Exercise task 1: Repeat the stretch of rows from the line containing "This screenshot has width=1456, height=819." through the line containing "center [227, 218].", with both of those lines included, copied exactly and with nothing else.
═════ Quoted passage ═════
What would happen if I filled my 12 foot long drop ceiling over kitchen cabinets with blow-in insulation?
Tha reason I ask is because they are located in a nearly impossible place in the attic to get to in order to seal them before I have at least another R-30 blown into the attic.
They are located along the back wall of the house. The roof is a 12:4 pitch and it’s REALLY hard to do anything at the wall edge.
If it is required I’ll get it done but I would be more inclined to go through the effort to seal that section if I knew the reason(s) for doing it.
Thanks
Replies
fass
Quit with the "it's hard" talk.
It's right should be what you do.
So, you say drop ceiling, what do you mean? Dropped soffits w/cabinets under or a suspended ceiling with wires, grid and tile? or some other form of drop with plaster or drywall attached?
thanks.
He means a soffit above the cabinets -- basically the soffit was framed in before any drywall was installed, so the soffit area is open to the attic (and the stud cavities are open to the attic as well).
I can attest that in a 4/12 attic with trusses this area is a female dog to seal.
Depending on how it was framed.........
a firestop probably needs to be considered if the poster is at all interested in doing the job properly. As a homowner he could of course not worry about the potential for fire and the resultant chimney effect. Just filling the void w/insuation would not qualify as a firestop.
While on the one hand, the drywall/plaster on the living side will slow down the chimney effect (with the absense of can or other penetrations) and filling the void would help "slow down" burnthrough ...............
═════ Records for this exercise ═════
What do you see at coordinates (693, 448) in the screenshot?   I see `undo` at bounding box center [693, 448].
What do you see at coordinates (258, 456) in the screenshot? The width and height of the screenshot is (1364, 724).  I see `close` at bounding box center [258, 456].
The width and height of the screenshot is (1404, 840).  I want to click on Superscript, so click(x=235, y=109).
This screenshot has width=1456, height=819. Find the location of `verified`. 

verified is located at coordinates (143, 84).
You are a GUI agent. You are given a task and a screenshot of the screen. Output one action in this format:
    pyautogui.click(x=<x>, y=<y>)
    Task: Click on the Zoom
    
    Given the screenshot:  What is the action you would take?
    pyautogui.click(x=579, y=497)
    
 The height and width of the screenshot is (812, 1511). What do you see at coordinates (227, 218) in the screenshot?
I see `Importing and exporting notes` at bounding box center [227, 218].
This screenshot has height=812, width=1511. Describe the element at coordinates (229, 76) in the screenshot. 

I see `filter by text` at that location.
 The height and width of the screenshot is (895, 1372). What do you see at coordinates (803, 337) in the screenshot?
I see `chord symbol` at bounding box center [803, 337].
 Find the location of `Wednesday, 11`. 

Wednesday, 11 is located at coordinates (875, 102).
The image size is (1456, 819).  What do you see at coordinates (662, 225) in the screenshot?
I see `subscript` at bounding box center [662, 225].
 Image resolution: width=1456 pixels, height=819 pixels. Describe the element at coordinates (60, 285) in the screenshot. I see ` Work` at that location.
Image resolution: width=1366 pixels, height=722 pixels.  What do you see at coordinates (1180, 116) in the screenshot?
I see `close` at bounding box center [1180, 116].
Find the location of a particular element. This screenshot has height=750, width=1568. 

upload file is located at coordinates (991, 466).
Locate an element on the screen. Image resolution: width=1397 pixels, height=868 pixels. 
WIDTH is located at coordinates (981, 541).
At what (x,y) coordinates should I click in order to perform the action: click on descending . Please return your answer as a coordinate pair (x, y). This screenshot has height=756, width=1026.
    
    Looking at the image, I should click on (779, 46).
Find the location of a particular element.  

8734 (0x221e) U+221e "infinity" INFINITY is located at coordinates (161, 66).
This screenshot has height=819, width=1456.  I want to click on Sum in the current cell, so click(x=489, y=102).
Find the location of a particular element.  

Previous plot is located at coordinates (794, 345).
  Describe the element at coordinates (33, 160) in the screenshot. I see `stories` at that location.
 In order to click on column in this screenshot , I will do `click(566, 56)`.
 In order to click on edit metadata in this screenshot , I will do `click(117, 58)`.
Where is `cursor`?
═════
Exercise task 2: From the forum thread about insulating the soffit over kitchen cabinets, reproduce word for word the stretch from "So, you say" through "as a firestop.".

Task answer 1:
This screenshot has width=1456, height=819. Find the location of `verified`. 

verified is located at coordinates (143, 84).
You are a GUI agent. You are given a task and a screenshot of the screen. Output one action in this format:
    pyautogui.click(x=<x>, y=<y>)
    Task: Click on the Zoom
    
    Given the screenshot:  What is the action you would take?
    pyautogui.click(x=579, y=497)
    
 The height and width of the screenshot is (812, 1511). What do you see at coordinates (227, 218) in the screenshot?
I see `Importing and exporting notes` at bounding box center [227, 218].

Task answer 2:
So, you say drop ceiling, what do you mean? Dropped soffits w/cabinets under or a suspended ceiling with wires, grid and tile? or some other form of drop with plaster or drywall attached?
thanks.
He means a soffit above the cabinets -- basically the soffit was framed in before any drywall was installed, so the soffit area is open to the attic (and the stud cavities are open to the attic as well).
I can attest that in a 4/12 attic with trusses this area is a female dog to seal.
Depending on how it was framed.........
a firestop probably needs to be considered if the poster is at all interested in doing the job properly. As a homowner he could of course not worry about the potential for fire and the resultant chimney effect. Just filling the void w/insuation would not qualify as a firestop.